Background 
As a senior quantitative analyst at Hubbard Decision Research, I spend a significant portion of my day creating Monte Carlo simulations to analyze complex investment problems. The process involves decomposing the problem into relevant variables, quantifying uncertainty, building a dynamic cash flow statement, and generating thousands of simulations. Using our Excel-based risk-return analysis (RRA) template, this process can take anywhere from 30 minutes to 6 hours, depending on the complexity of the problem and my familiarity with the topic.

 

Utilizing LLMs in Excel 
Recently, I explored the possibility of leveraging large language models (LLMs) to automate the initial analysis using our RRA template. By connecting to ChatGPT via an API, I provided the LLM with a description of the investment problem and an explanation of how to use the template. I then asked it to generate Python code that would populate the template with values and formulas to complete the initial analysis.

To test this approach, I used several simple investment problems, such as evaluating real estate as a rental property investment. The LLM successfully decomposed the problem into relevant variables, including some that might not have been obvious to a non-expert, such as annual rent increases and renovation costs. It then defined its uncertainty by estimating probability distributions for each variable.

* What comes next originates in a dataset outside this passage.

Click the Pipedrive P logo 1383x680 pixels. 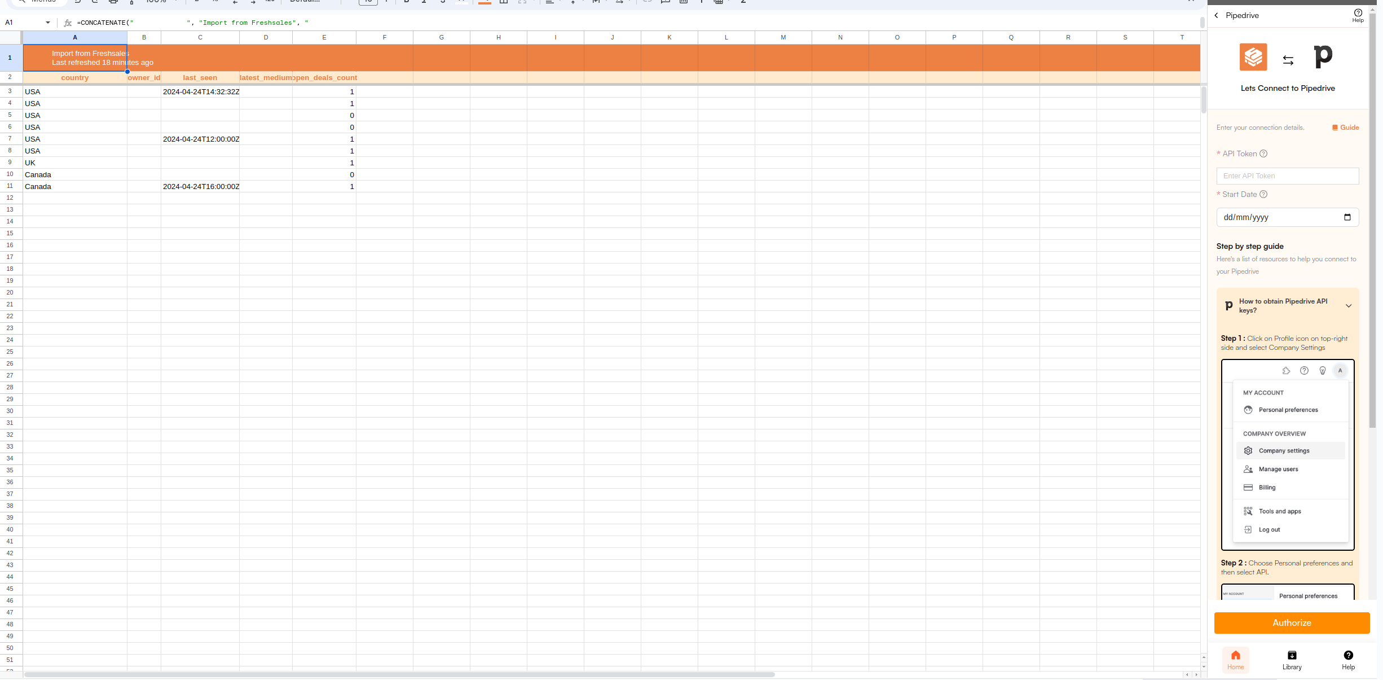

Investment Description:  “I am considering buying a 3 bedroom 2 bathroom 2000 sq ft townhouse to use as a rental property investment. The cost of the property is $900K, I will put 20% down and use a loan for the rest with an interest rate of 7.5%. The property would also require renovations in the first year and I won’t be able to start renting it out until the 2nd year. Assume I will sell the property in 10 years.”

 

Our previous calibration testing on LLMs like ChatGPT-4 and Claude Opus has shown that while these models can provide quantitative estimates for probability distributions, they tend to be overconfident. To calibrate these estimates, we can measure their overconfidence and adjust their estimates accordingly. For example, if an LLM provides a 90% confidence interval for a variable that only contains the true value 60% of the time, we know how much to widen the interval to achieve the desired level of calibration.  The LLMs then used the simulated values for these variables, automatically generated based on the defined probability distributions, to create a dynamic cash flow statement with a calculated NPV.

 

LLMs Make Mistakes in Excel Just Like Humans
Upon manual review, I discovered that the LLM had made some mistakes in the cash flow statement, such as using the wrong management fees formula, causing the investment to look much worse than it actually should be. Having audited countless cashflow models made by coworkers and clients alike, these errors seemed eerily similar to those a human might make.

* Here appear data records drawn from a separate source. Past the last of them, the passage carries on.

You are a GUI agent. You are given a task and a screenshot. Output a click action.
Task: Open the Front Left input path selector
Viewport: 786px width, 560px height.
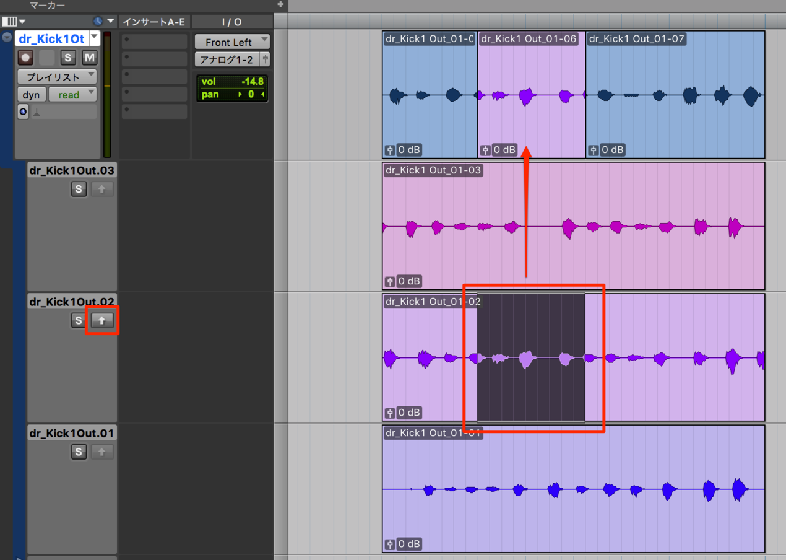click(x=232, y=42)
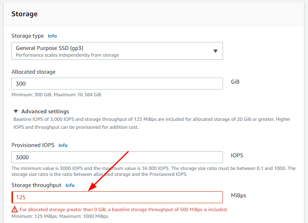308x223 pixels.
Task: Click the red warning triangle icon
Action: point(15,210)
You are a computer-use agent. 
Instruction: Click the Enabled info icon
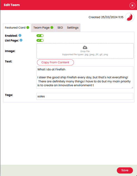20,35
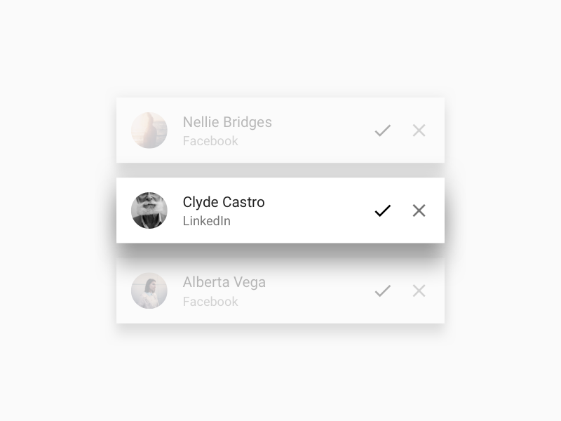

Testing different investment problems and LLMs yielded similar results. The LLMs consistently decomposed the problems into logical components and provided reasonable, albeit overconfident, estimates for the variables. However, they often made at least one mistake in the cash flow statement, ranging from incorrect signs (+/-) to misunderstanding the relationship between variables.


Viewing LLMs as Very Fast Interns

Despite these limitations, I found that using LLMs can significantly improve my productivity when starting to analyze any investment scenario. The main benefit is speed, as an LLM can create an initial model in just a few minutes. Rather than spending hours researching the most important aspects of an investment problem, I can delegate this task to an LLM. It’s as if these LLMs are my very fast but error-prone interns.

As LLMs continue to develop, their accuracy will only improve. Just like how senior analyst/manager oversight is crucial for checking the quality of work of interns or junior analysts, human oversight will remain crucial to auditing any analysis conducted by LLMs. Analysts can integrate LLMs into their workflows by using them to generate initial models quickly but must always carefully review and check the models for any errors.